The array has up to 300 elements, each between 1 and 10⁸.
arr = [2,3,1,6,7]4def count_triplets(arr):
n = len(arr)
prefix = [0] * (n + 1)
for t in range(n):
prefix[t + 1] = prefix[t] ^ arr[t]
count = 0
for i in range(n):
for k in range(i + 1, n):
if prefix[i] == prefix[k + 1]:
count += k - i
return count
function countTriplets(arr) {
const n = arr.length;
const prefix = new Array(n + 1).fill(0);
for (let t = 0; t < n; t++) {
prefix[t + 1] = prefix[t] ^ arr[t];
}
let count = 0;
for (let i = 0; i < n; i++) {
for (let k = i + 1; k < n; k++) {
if (prefix[i] === prefix[k + 1]) count += k - i;
}
}
return count;
}
int countTriplets(int[] arr) {
int n = arr.length;
int[] prefix = new int[n + 1];
for (int t = 0; t < n; t++) {
prefix[t + 1] = prefix[t] ^ arr[t];
}
int count = 0;
for (int i = 0; i < n; i++) {
for (int k = i + 1; k < n; k++) {
if (prefix[i] == prefix[k + 1]) count += k - i;
}
}
return count;
}
int countTriplets(vector<int>& arr) {
int n = arr.size();
vector<int> prefix(n + 1, 0);
for (int t = 0; t < n; t++) {
prefix[t + 1] = prefix[t] ^ arr[t];
}
int count = 0;
for (int i = 0; i < n; i++) {
for (int k = i + 1; k < n; k++) {
if (prefix[i] == prefix[k + 1]) count += k - i;
}
}
return count;
}
Explanation
The two halves satisfy a == b exactly when a ^ b == 0, and a ^ b is just the XOR of the whole range arr[i..k]. So the split point j drops out of the condition entirely: we only need ranges whose total XOR is zero.
Range XORs are read off a prefix XOR array: prefix[0] = 0 and prefix[t+1] = prefix[t] ^ arr[t]. Then the XOR of arr[i..k] equals prefix[i] ^ prefix[k+1], which is zero exactly when prefix[i] == prefix[k+1].
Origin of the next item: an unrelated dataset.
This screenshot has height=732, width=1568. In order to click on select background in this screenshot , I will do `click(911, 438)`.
For each such pair (i, k), every split point j with i < j ≤ k produces a valid triplet, because the condition never mentioned j. That is k - i triplets per matching pair, so we scan all pairs and add k - i whenever the prefixes agree.
Default example arr = [2,3,1,6,7]: the prefixes are [0, 2, 1, 0, 6, 1]. The value 0 repeats at positions 0 and 3, giving i = 0, k = 2 and contributing 2; the value 1 repeats at positions 2 and 5, giving i = 2, k = 4 and contributing another 2; the answer is 4.
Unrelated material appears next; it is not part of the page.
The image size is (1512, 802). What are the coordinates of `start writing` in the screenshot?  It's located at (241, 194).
Building the prefix array is O(n) and the pair scan checks O(n²) pairs, each in constant time, so the total is O(n²) with O(n) extra space — comfortably fast for n ≤ 300. (A hash map keyed by prefix value, tracking counts and index sums, can even bring this down to O(n).)